Hammer tools are defined by a sequence of steps, where each step corresponds to an action within a CAD tool invocation (e.g. in the case of synthesis: read Verilog, elaborate, techmap, synthesize clock tree, perform power opt, etc.). Each step emits a TCL fragment, and all the fragments are concatenated to build a complete TCL script which is passed into the CAD tool. In each step's TCL fragment, it is customary to write out a design database so each step's output can be inspected manually. The design database can also be used to restart tool execution from a given step, after having modified the TCL produced by the subsequent steps.

The PDK and design specific concerns are allowed to bleed into the tool TCL emission by the use of 'hooks' whereby a PDK or design can register functions that do something (usually emit TCL) between existing tool steps, or replace a tool step entirely.

So the abstractions used by Hammer today are:

A practical note: while tool types are abstract and in theory you could, for instance, swap one synthesis tool for another, practically, this is very difficult and not done during a tapeout. Furthermore, benchmarking commercial tools against each other is verboten anyways.

Fundamental Abstractions

Let's start from first principles, build in Hammer's abstractions, and see where we can slot in ideas from the other tools.

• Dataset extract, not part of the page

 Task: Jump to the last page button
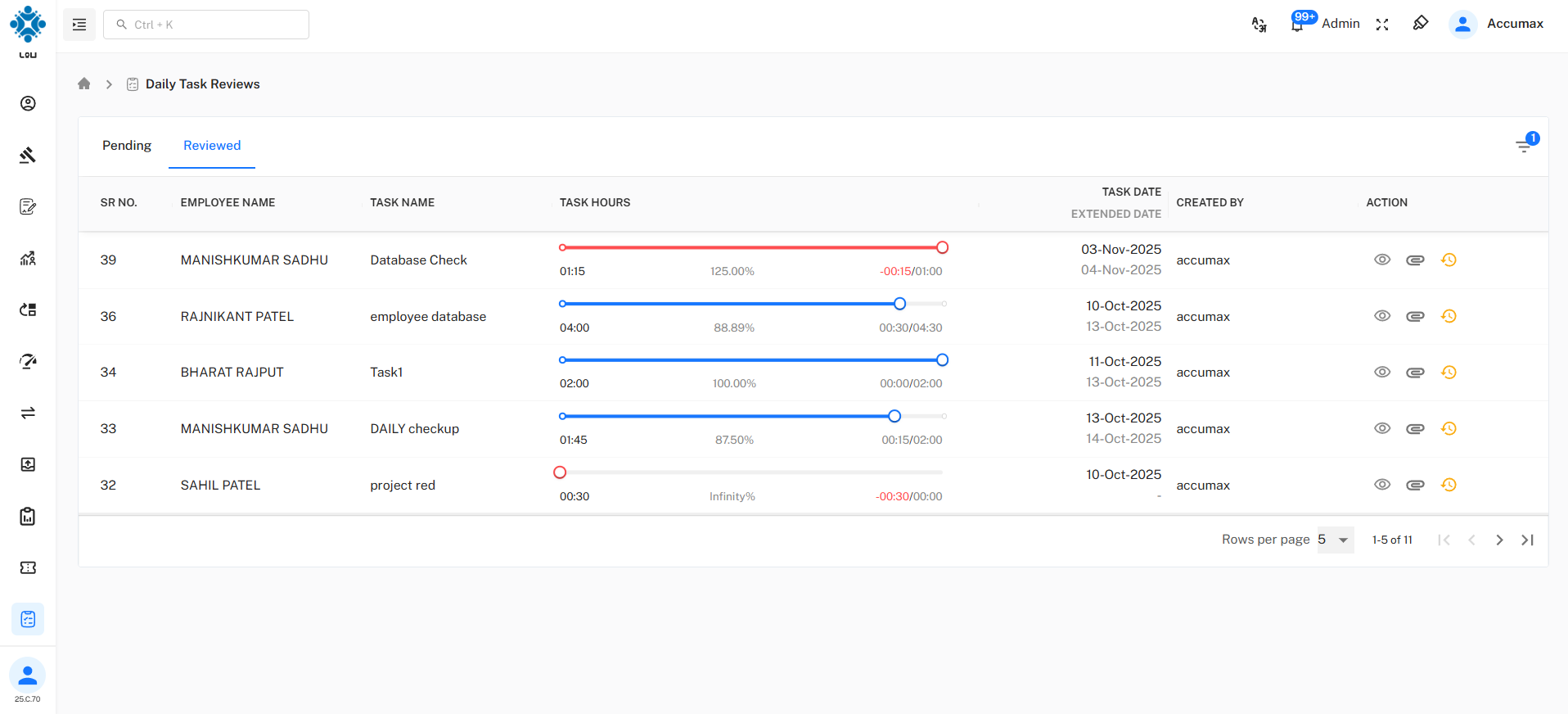click(1527, 540)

At its core, a CAD flow tool is a set of data schemas and functions to transform one schema to another by invoking a CAD tool, script, or Python function. For example, we can define a naive flat synthesis operation like this (details are left out):

class SynInputs():
    rtl_files: List[Path]
    constraint_files: List[Path]
    top_module: str
    cg_mode: Enum{Auto, Empty}
    ext_libraries: List[Library]
class SynOutputs():
    mapped_netlist: Path
    output_constraints: Path
    timing_log_file: Path
    timing: TimingReport(tns, wns, ...)

class PDK(abc):
    libraries: List[Library]
class ASAP7(PDK):
    pdk_root: str
    libraries = # existing logic

class Env():
    envvars: Dict[str, str]
    submit_option: Union[LSFConfig, LocalConfig]

class SynthesisTool(abc):
    def run(i: SynInputs, p: PDK, env: Env) -> SynOutputs:
        raise NotImplementedError
class GenusTool(Synthesis):
    tool_home: Path
    genus_special_option: str

def run_synthesis(i: SynInputs, p: PDK, env: Env, s: SynthesisTool) -> SynOutputs:
    os.call(s.tool_home) # ...

We can use this by just instanting the data schemas we need to call run and then call run.

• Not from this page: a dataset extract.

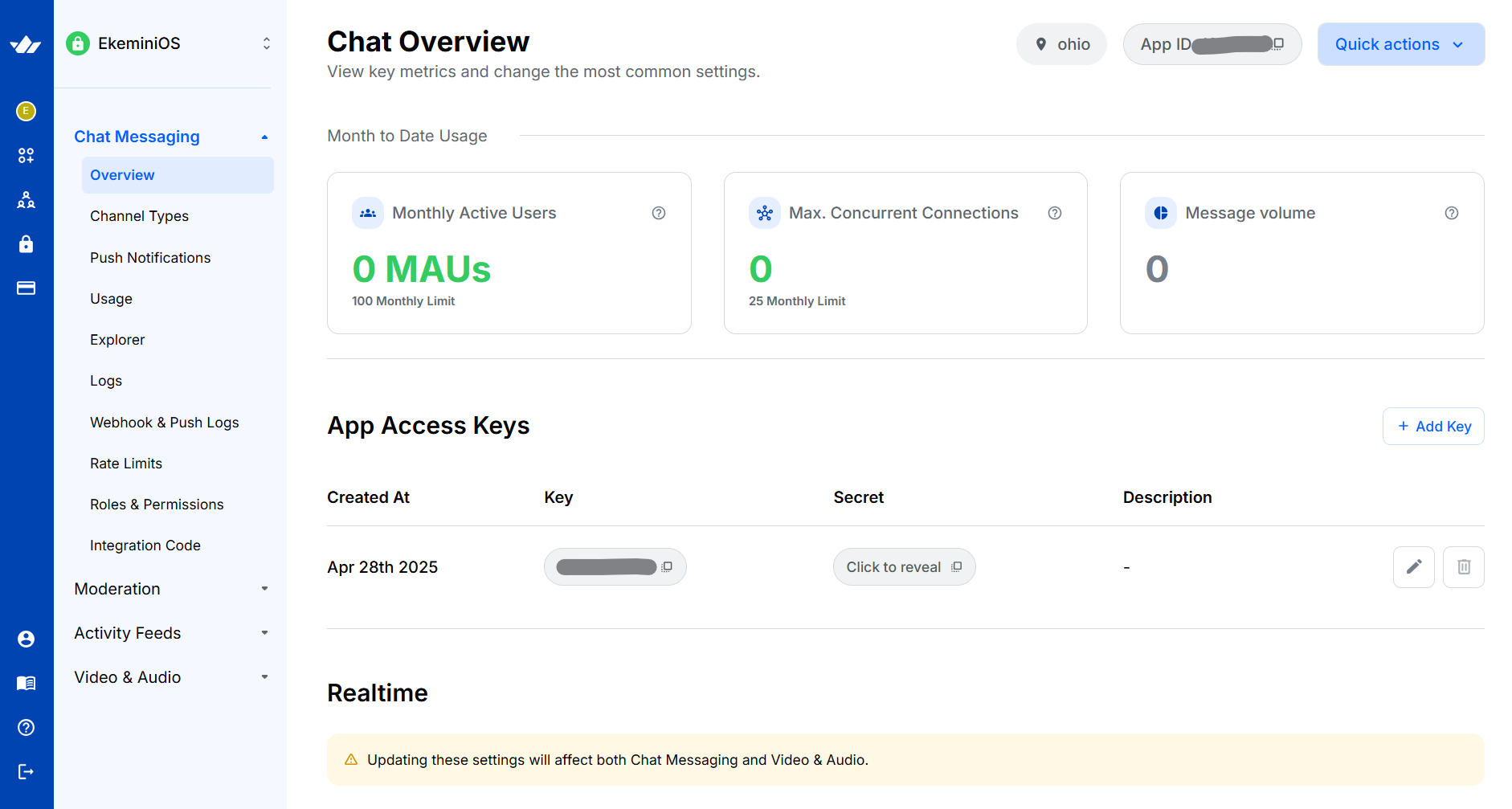Go to Channel Types page

tap(139, 216)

env = Env(envvars={"CDS_LIC_FILE": "asdf@flexlm.thing.com"}, submit_option=LocalConfig)
pdk = ASAP7(

Ease of memoizing and hashing artifacts tcl file emission as part of running synthesis / splitting into phases (emission and shell execution)

What About PDK Setup / Hacks?

What About Steps?

What About Hooks?

Design to Tool Hooks

PDK to Tool Hooks

What About (Tool -> PDK -> Design) Parameter Overrides?

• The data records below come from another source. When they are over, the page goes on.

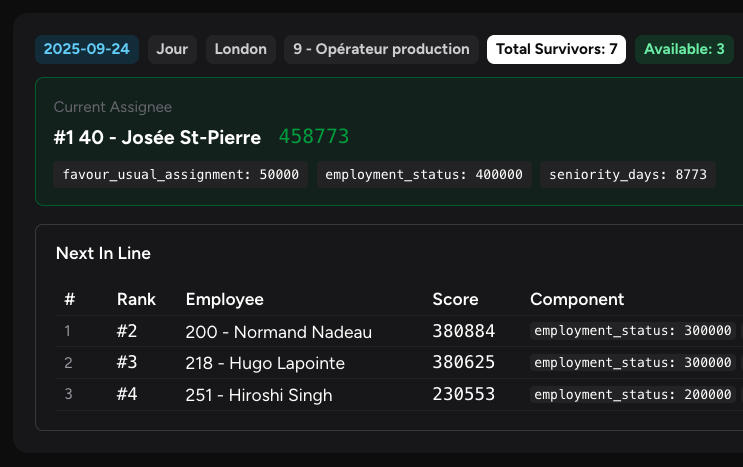The width and height of the screenshot is (743, 467).
Task: Click the Component column header
Action: pyautogui.click(x=577, y=299)
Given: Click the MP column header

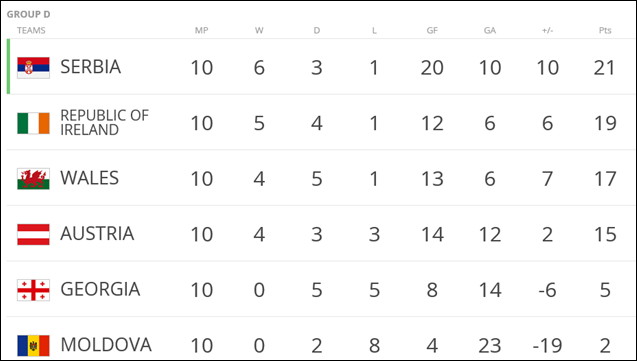Looking at the screenshot, I should (x=202, y=30).
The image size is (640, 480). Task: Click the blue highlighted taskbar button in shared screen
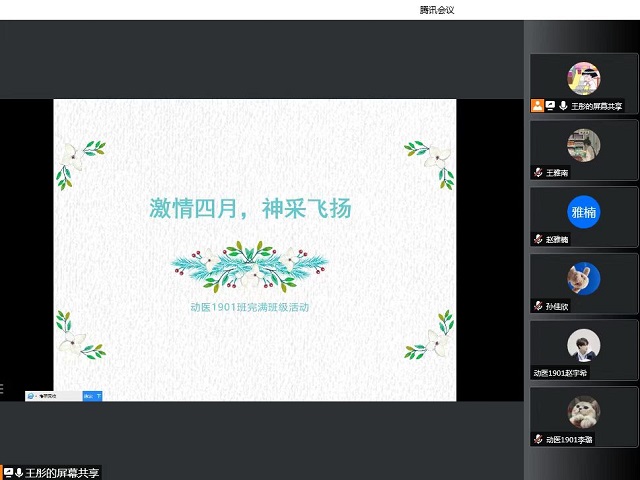(92, 396)
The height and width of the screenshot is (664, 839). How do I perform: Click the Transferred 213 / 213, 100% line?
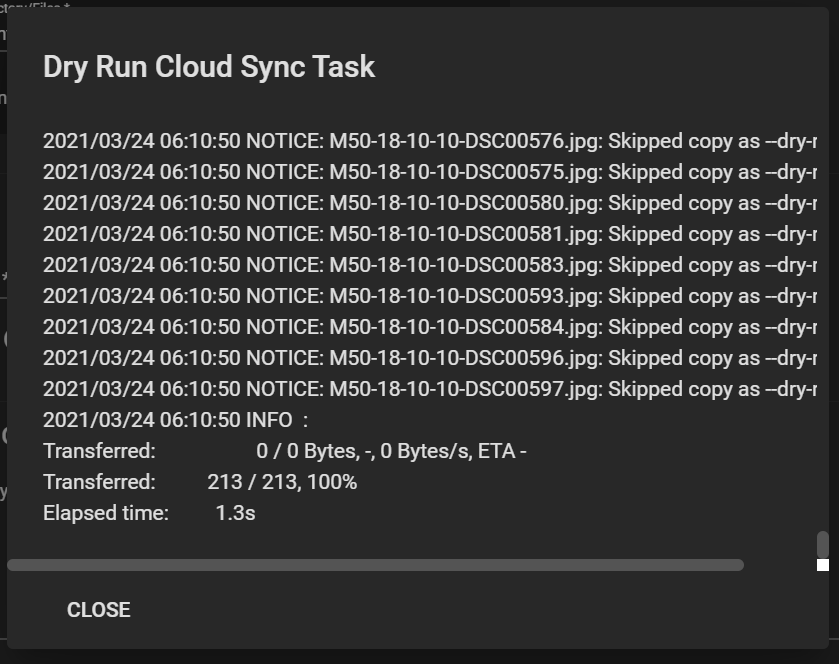tap(200, 482)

Python-First Data Structures

Already done by SiliconCompiler, but wrongly IMO (stringly typed, IDE not usable, schema defined separately from Python code, dependencies of a function are unknown without scouring through source). Use python to set configurations. Get rid of meta-language inside yaml.

Non-Monolithic (Modular) Flow Construction

Build Tool "Integration"

Be able to describe a build graph either using or outside of hammer itself. We should consider: doit, scons, siliconcompiler, ... Take inspiration from: make, bazel, mill, waf (this seems quite nice compared to SCons, but the same high-level idea)

https://calyxir.org/post/one-year/ https://docs.calyxir.org/fud/index.html

Remote Execution

Consider using Ray's remote execution model or look to bazel too.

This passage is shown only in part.